We create worlds with the stories we tell. It’s possible to create fantasy worlds–be it a virtual community populated by elves, magi and charmed swords–or places where normal rules don’t always apply (which can in turn have strange and/or painful consequences–as here). But consider what more typically comes into being on account of our perspective and language. Do I see the cup half full? That results in a ‘world-view’ which tends toward the bright and positive. Do I harbor bitterness to the point that it spills out in regular conversation? That leads to a rather small, dim neighborhood.
In thinking about glory, and its connection with sin, I’m listening to Romans 3:23–all have sinned and fall short of the glory of God. ‘Sin’ got a lot of press in the tribe I grew up with, which had a way of directing attention toward failure and punishment–and since sin is a persistent and universal problem, this sort of language can create an environment where anger, guilt and anxiety grows. More than this springs up, of course, since there are other contributing factors, but these qualities and characteristics sprout alongside laudable virtues–and in some places threaten to dominate.

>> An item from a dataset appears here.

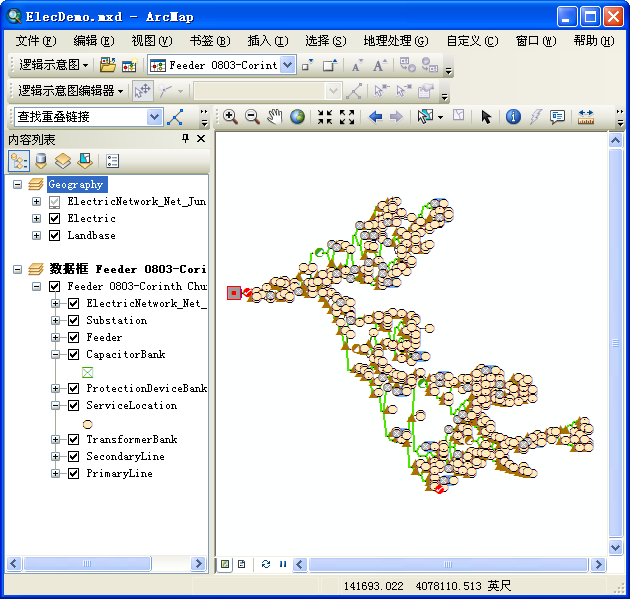
Task: Collapse the CapacitorBank layer legend
Action: (56, 355)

What I’m noticing is how Paul’s comment allows for a different interpretation, which in turn results in a rather different world. First off, we need to add in the last phrase of his statement–the one about glory. When we do that, it sounds like Paul has in mind a consequence of sin–namely the absence of glory which otherwise ought to be present, and desirable. Taken this way, Paul’s remark is not so much as a way of explaining the deplorable condition of humanity and the wrath about to fall on it as it is a lament that the way God designed things has gone badly awry (to use Cornelius Plantinga’s memorable phrase, life as we know it is Not the Way It’s Supposed to Be).

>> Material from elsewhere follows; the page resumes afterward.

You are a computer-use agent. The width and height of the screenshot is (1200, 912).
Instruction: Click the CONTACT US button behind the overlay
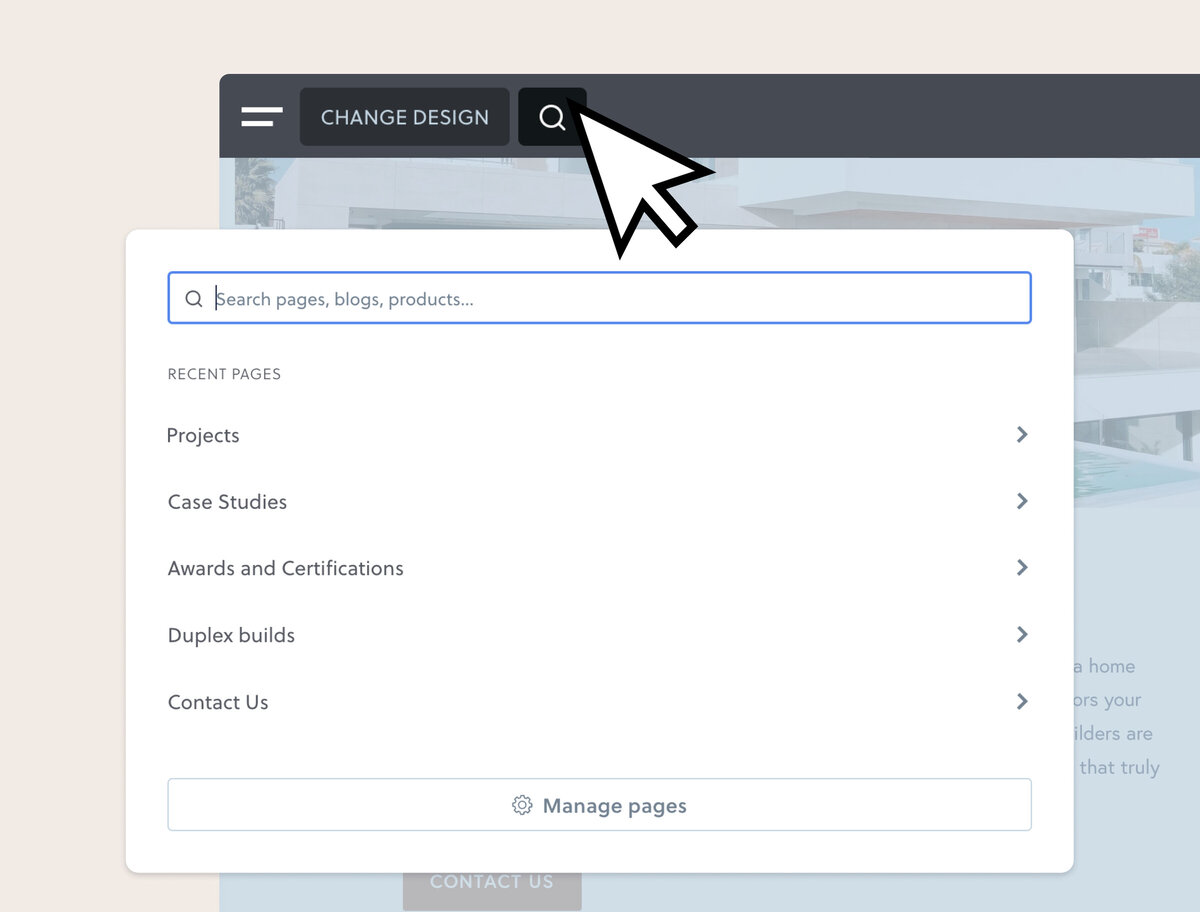point(492,882)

Now the big story is not just told in terms of failure and punishment (in which, let’s be fair, grace also makes a dramatic appearance–thank God), but one that acknowledges loss and anticipates recovery. I’m still turning this over in my brain, but my sense is that this reading fits well with the available data, and provides language for a different story. When the narrative revolves around loss and recovery (grace is a major factor in this story, too), the way we see ourselves (if we are people who have been rescued from sin) as well as the way we view those still in thrall to sin changes.

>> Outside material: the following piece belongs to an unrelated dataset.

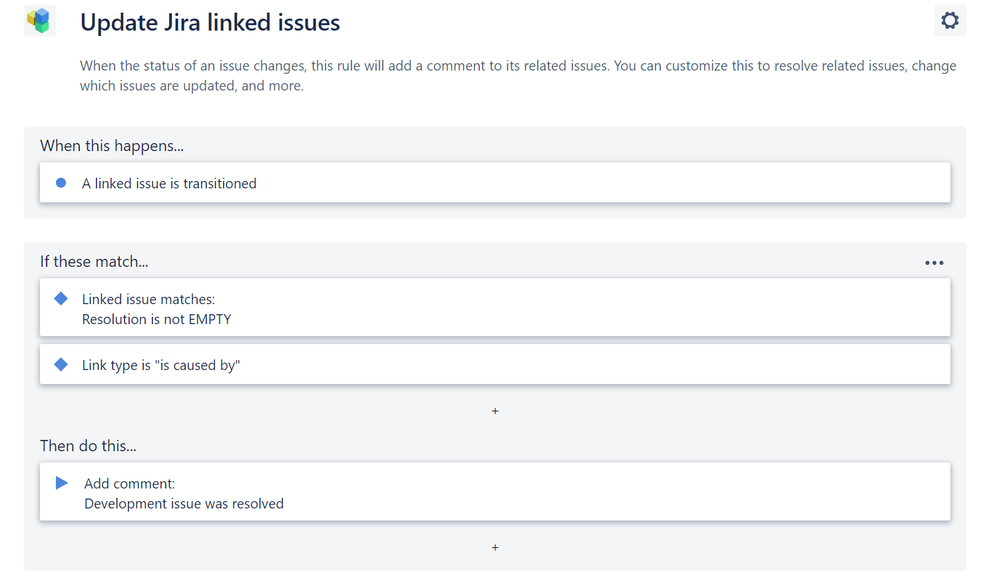Click the rule description paragraph
This screenshot has width=999, height=577.
pos(518,76)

Perfectionism fades; humility emerges. Anger at my own shortcomings, or those of others around me–this gets absorbed in and replaced by compassion: a willingness to join God in the business of restoration, and profound gratitude that God commits to such activity. Confidence pushes anxiety to the margins and then off the cliff. No more need for threats either (like the ‘turn or burn’ approach that for some reason grew popular and still swims around too many pools); the invitation into the realm where Jesus is Lord has no barb attached.
According to Genesis, God created the world with words (and God said… ), and it seems that God’s creatures continue on with that same enterprise–albeit on a smaller scale–creating worlds by the words they use and the stories they tell.